STEUER-LEXIKON
Reverse Charge (Übergang der Steuerschuld)
auch: Reverse Charge, RC, Übergang der Steuerschuld, Reverse-Charge-Verfahren
DEFINITION
Reverse Charge bezeichnet den Übergang der Umsatzsteuerschuld vom leistenden Unternehmer auf den Leistungsempfänger. Der Leistende stellt netto (ohne USt) mit Hinweis auf den Übergang der Steuerschuld aus, der Empfänger berechnet und schuldet die USt selbst – typisch bei grenzüberschreitenden B2B-Leistungen zwischen Unternehmern mit UID.

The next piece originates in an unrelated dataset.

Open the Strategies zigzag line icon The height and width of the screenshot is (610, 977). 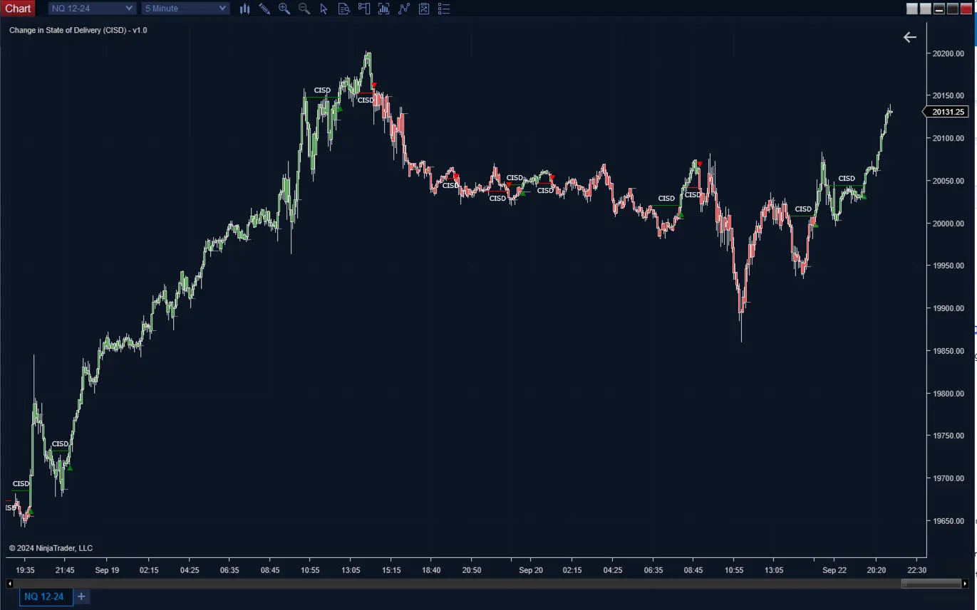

Reverse Charge verlagert die Steuerschuld auf den Empfänger. Klassischer Fall: Du beziehst eine Dienstleistung von einem Unternehmer aus einem anderen EU-Land (z.B. Werbung von Google Irland oder Amazon-Gebühren aus Luxemburg). Du bekommst eine Nettorechnung, berechnest die österreichische USt selbst, führst sie über die UVA ab und ziehst sie – bei voller Vorsteuerberechtigung – im selben Atemzug wieder als Vorsteuer ab. Unterm Strich also oft ein Nullsummenspiel.
Damit Reverse Charge greift, brauchen beide Seiten eine gültige UID-Nummer. Auf deiner Ausgangsrechnung muss der Hinweis auf den Übergang der Steuerschuld stehen; ohne UID des Empfängers funktioniert das Verfahren nicht.
Achtung für Kleinunternehmer: Auch als Kleinunternehmer kannst du bei Leistungsbezug aus dem Ausland zum Steuerschuldner werden – ohne Recht auf Vorsteuerabzug, sodass die USt dann eine echte Belastung ist.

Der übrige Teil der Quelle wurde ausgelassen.